Grand Slam Tennis 2 is a pretty remarkable bit of programming. While we are probably quite used to detailed graphics, great physics engines, high production-value cut scenes and realistic, mo-capped player movement in EA titles, GST2 still manages to impress with its fidelity to the game. Of course, the major tournaments and players are present and correct - i.e. you're playing Wimbledon rather than "London" and Federer rather than "Fedder" - and this does seem to make a difference to the impression the game leaves. However, I am only really interested in how much fun a game is to play and this is where GST2 starts to excel. I believe the main reason for this is that the control eschews the traditional buttons for right analogue control stick movements in terms of shot selection and placement. If you've ever played the EA Fight Night games, you'll understand. So, rather than moving your player with the left stick and picking shots with the four main buttons, you instead pick shots with the right stick for the main shots. You can also use the buttons if you wish/prefer, but I find that after some practice, the use of the two sticks is more, if not "realistic" (it's not, after all, Kinect-like full body movement), more natural in terms of gameplay. The control system feels more immersive. It does, of course, take some getting used to, but that's a good thing - the learning curve is part of the appeal.

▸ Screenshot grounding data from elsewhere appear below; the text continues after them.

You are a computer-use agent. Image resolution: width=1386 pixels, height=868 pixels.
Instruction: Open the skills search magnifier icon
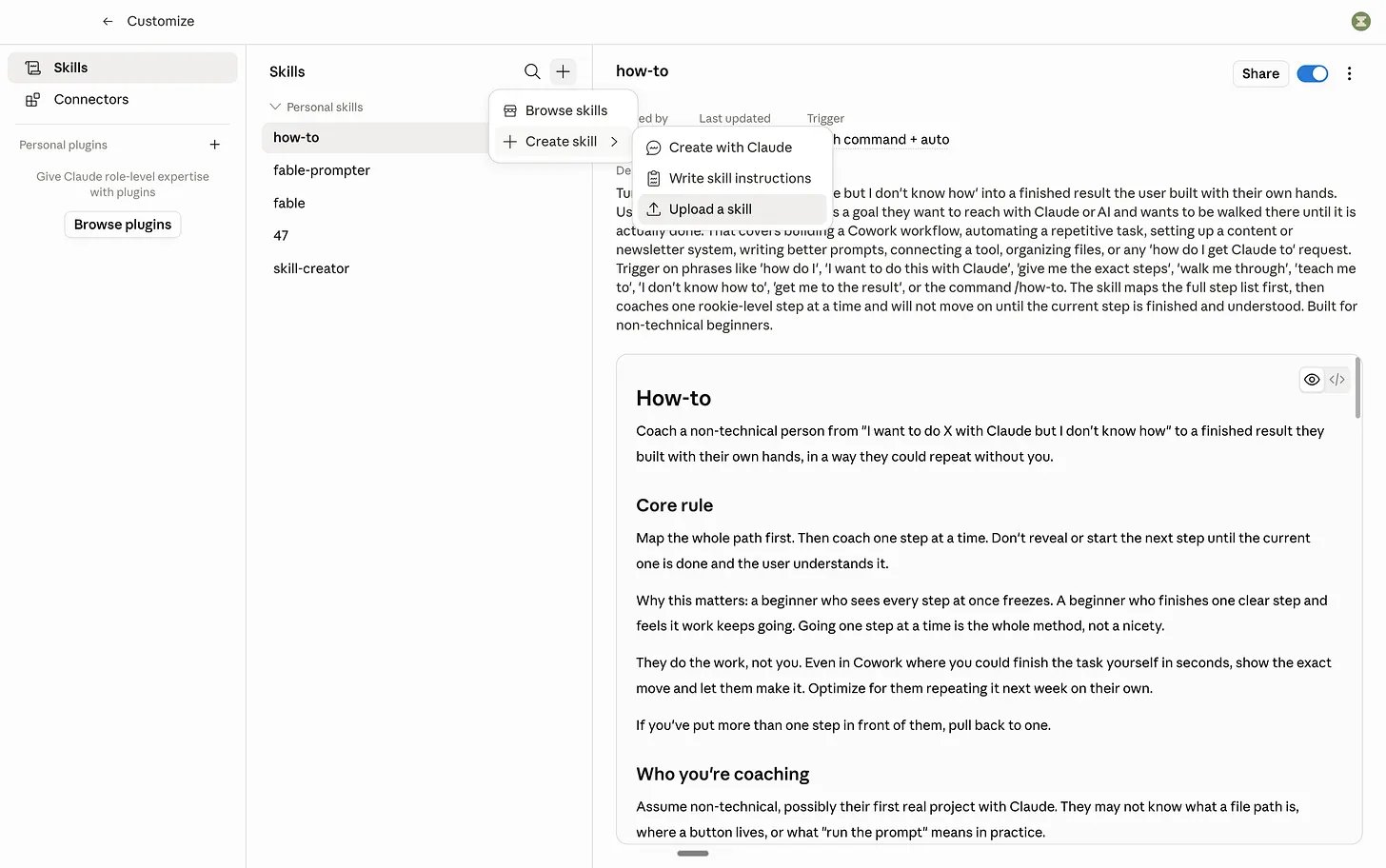[x=532, y=71]
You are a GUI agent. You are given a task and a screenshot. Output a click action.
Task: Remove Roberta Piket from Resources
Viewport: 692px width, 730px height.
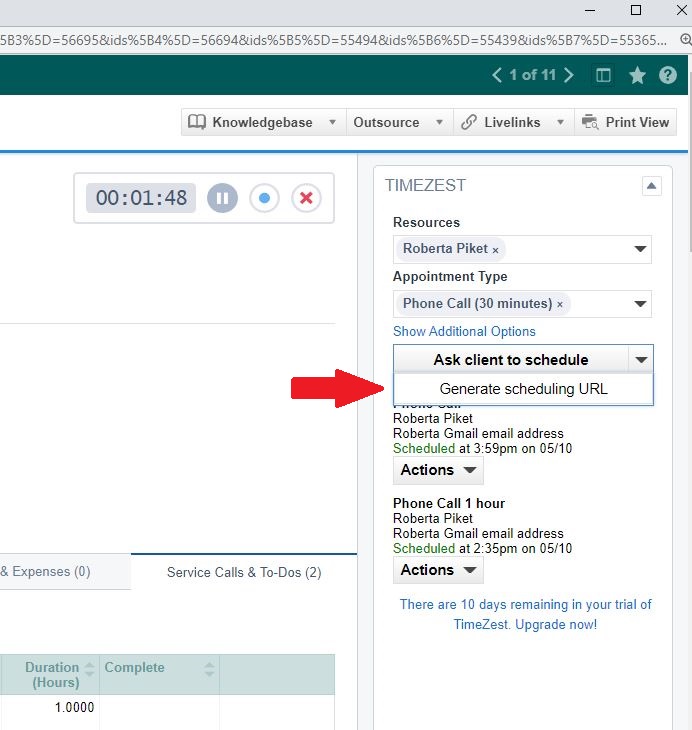coord(495,250)
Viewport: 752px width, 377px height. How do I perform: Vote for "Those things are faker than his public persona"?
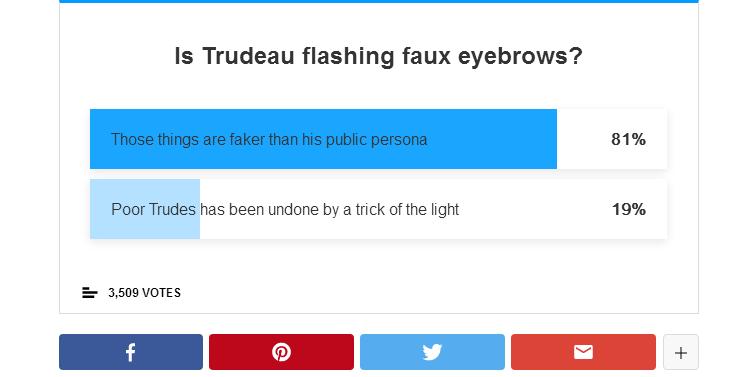pos(378,139)
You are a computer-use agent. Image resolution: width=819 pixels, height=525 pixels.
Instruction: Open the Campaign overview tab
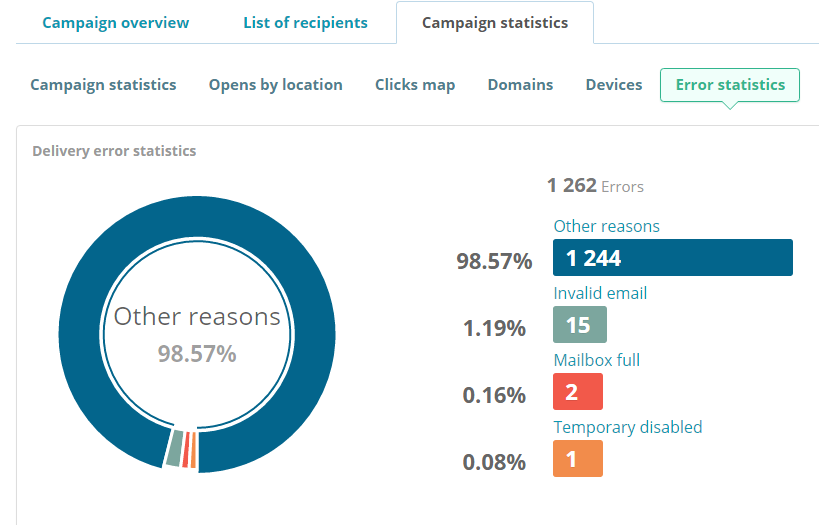coord(115,23)
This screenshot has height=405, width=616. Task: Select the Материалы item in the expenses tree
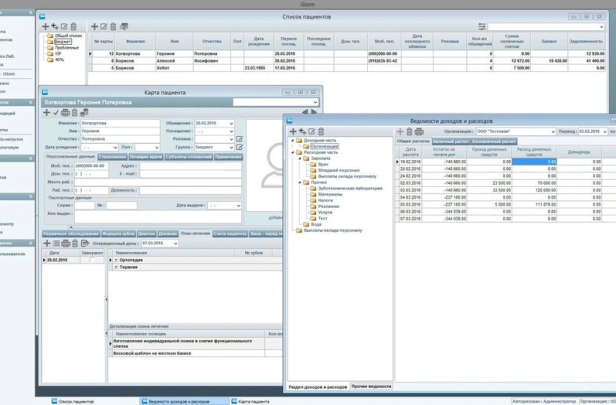coord(328,195)
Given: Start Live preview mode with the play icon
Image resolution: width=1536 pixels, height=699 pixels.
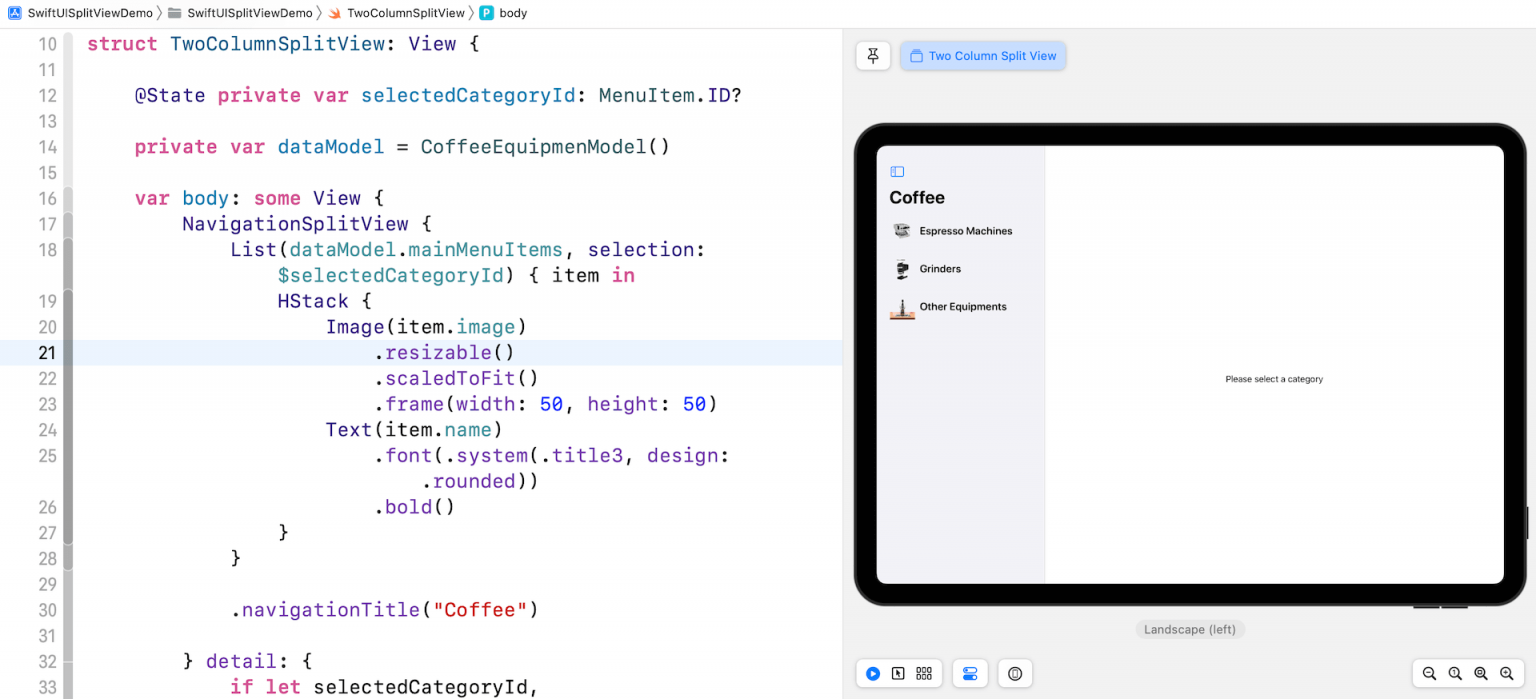Looking at the screenshot, I should point(873,674).
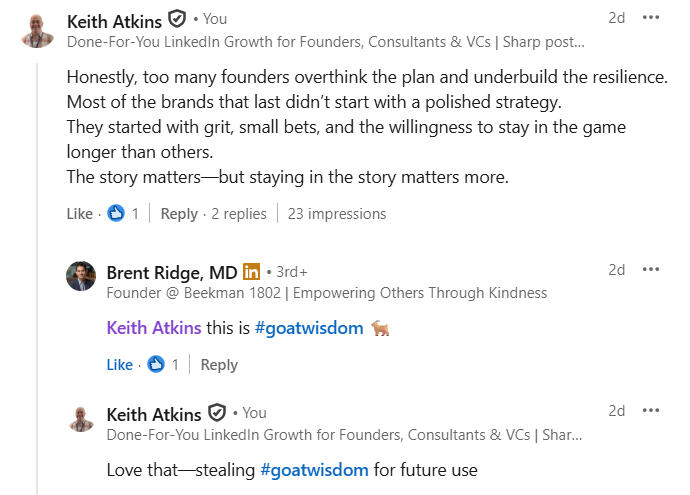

Beyond that, EA maintain their usual high standards in terms of presentation. Typically, I get very bored of the commentary on sports titles - all titles. While GST2 suffers the usual repetition you must accept, the commentary is actually pretty good with John McEnroe providing his seemingly endless talents to the production. I find McEnroe's real commentary on the BBC to be incredibly insightful and somehow, even in the anonymous confines of a recording studio for a disembodied game, he manages to add a dimension of credibility to the proceedings. I felt like I was getting useful coaching in the game (real and video) from the commentary, which helped to improve my progress.
On the point of McEnroe, you can also play as some of the all-time greats, which is a nice touch. We are lucky to be in a golden period for mens' tennis, but it's still a thrill to play as Borg or McEnroe (for those of us in our 40s at least).
My only comparison to GST2 is some Mario titles on the Cube and Wii and Virtua Tennis 4 on the PS3. Mario Tennis is of course, an arcadey fun game rather than a sim-like game; Virtua Tennis 4 is, in my opinion, soundly beaten by GST2 in just about every department, and most importantly, in terms of playability. Virtua Tennis might have a more comprehensive career mode, but I prefer the shorter, pick-up-and-play of GST2. That may just be me, but I don't have the time to throw my whole life at video games.